- Aim of the exercise
Copy, word for word, each line of the data below from the first through the line containing "Task: Toggle graph icon for GPU % Busy", and stop there.

- Data listing
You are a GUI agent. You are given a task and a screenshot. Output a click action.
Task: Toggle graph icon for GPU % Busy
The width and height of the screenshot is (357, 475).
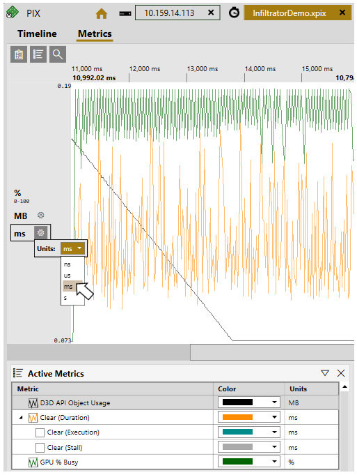pyautogui.click(x=33, y=462)
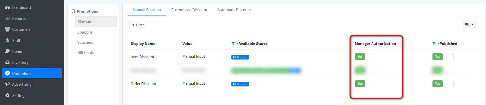This screenshot has height=105, width=486.
Task: Click the Advertising megaphone icon
Action: pos(7,84)
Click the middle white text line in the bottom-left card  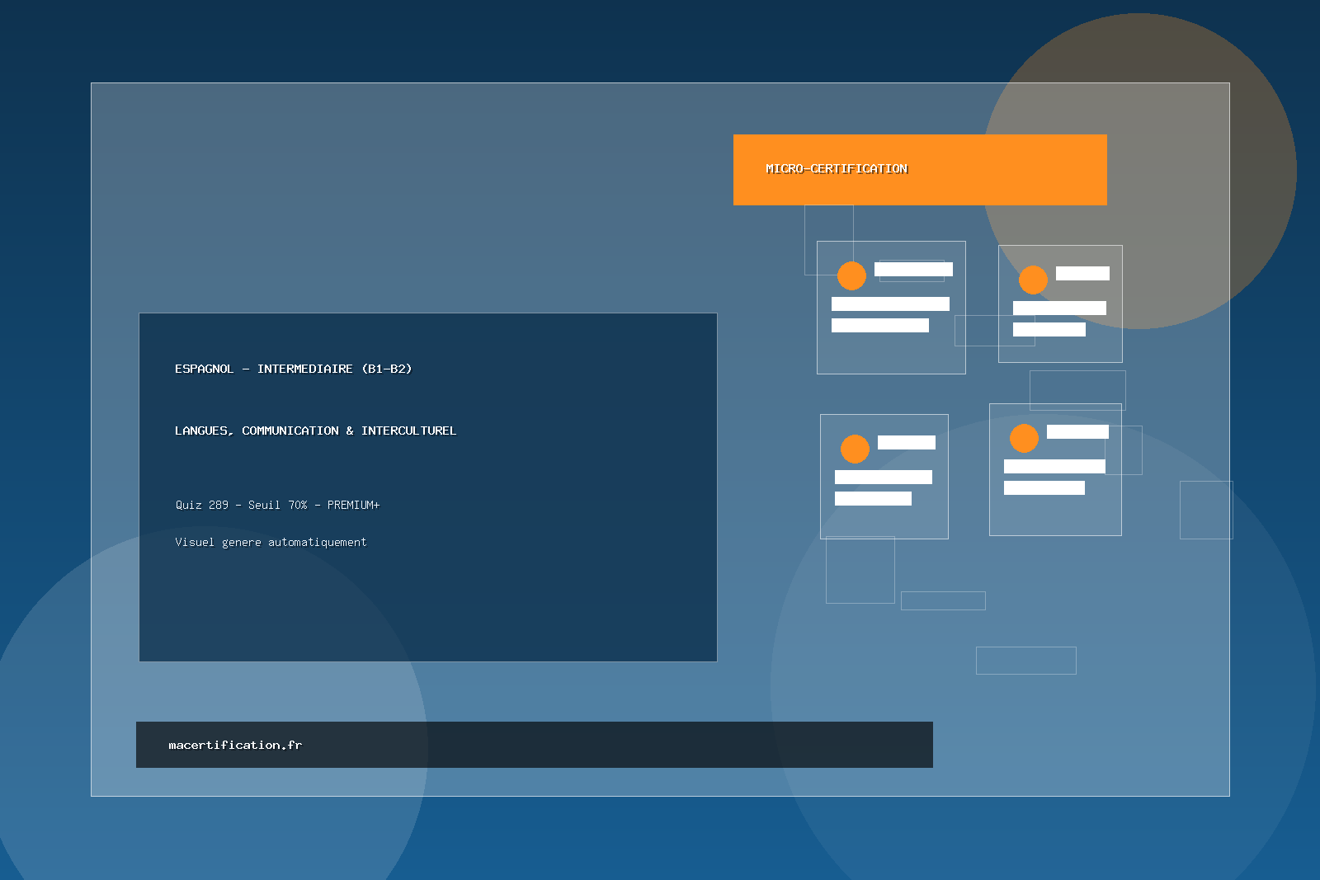click(883, 477)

- Completed task
You are a GUI agent. You are given a task and a screenshot. Output a click action.
Task: Toggle graph icon for GPU % Busy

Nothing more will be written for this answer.